_Given records:_

:::

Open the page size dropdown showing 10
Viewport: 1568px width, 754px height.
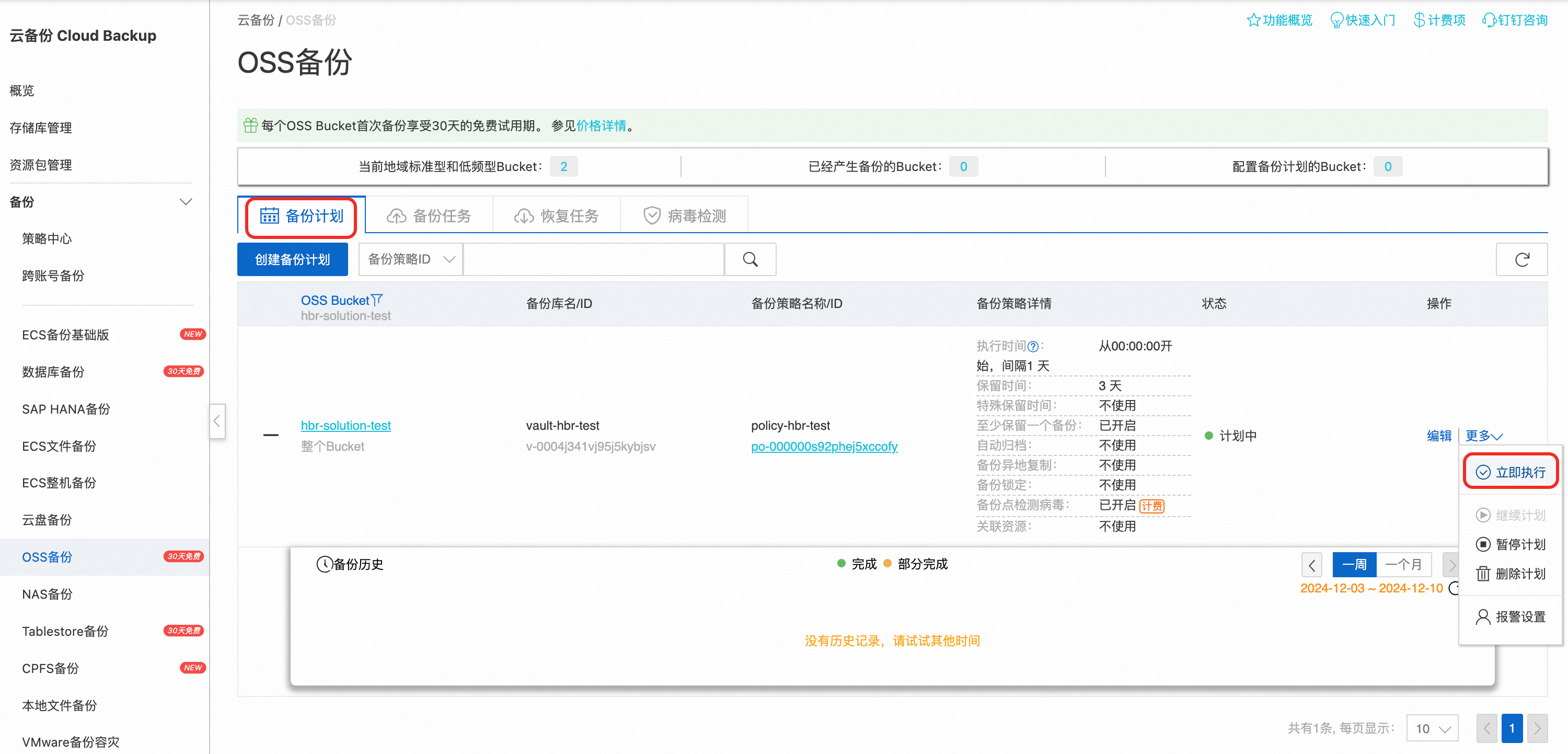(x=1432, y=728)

:::

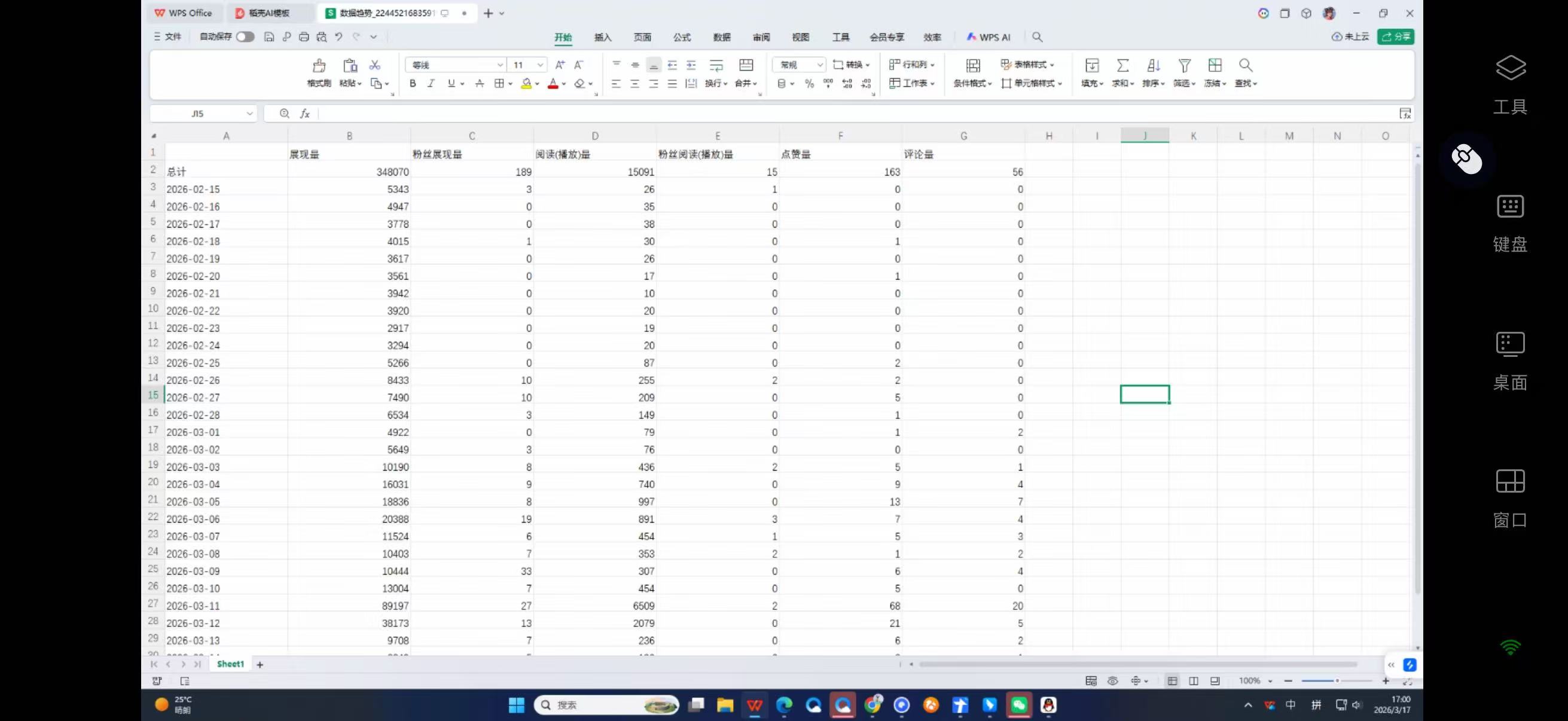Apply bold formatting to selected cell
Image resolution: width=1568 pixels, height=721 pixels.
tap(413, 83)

:::

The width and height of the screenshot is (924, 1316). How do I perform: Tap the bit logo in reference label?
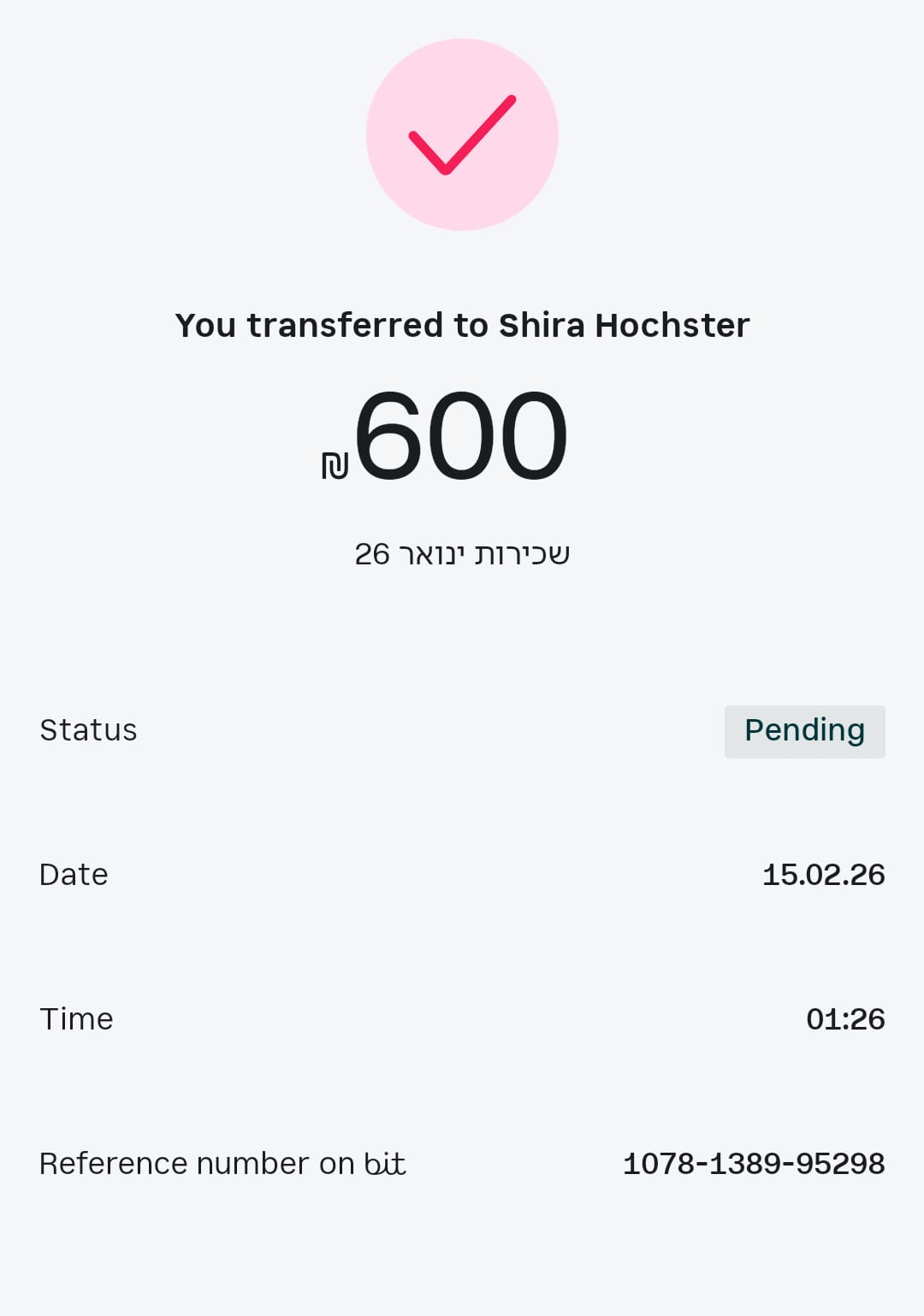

:::

_What is expected:_
Rewrite the rows from the line containing "Open the page size dropdown showing 10" through the line containing "(x=1432, y=728)", substituting "rows per page" for "page size" and leaving everything else unchanged. Omit the pictures from your answer.

_Solution for this problem:_
Open the rows per page dropdown showing 10
Viewport: 1568px width, 754px height.
(x=1432, y=728)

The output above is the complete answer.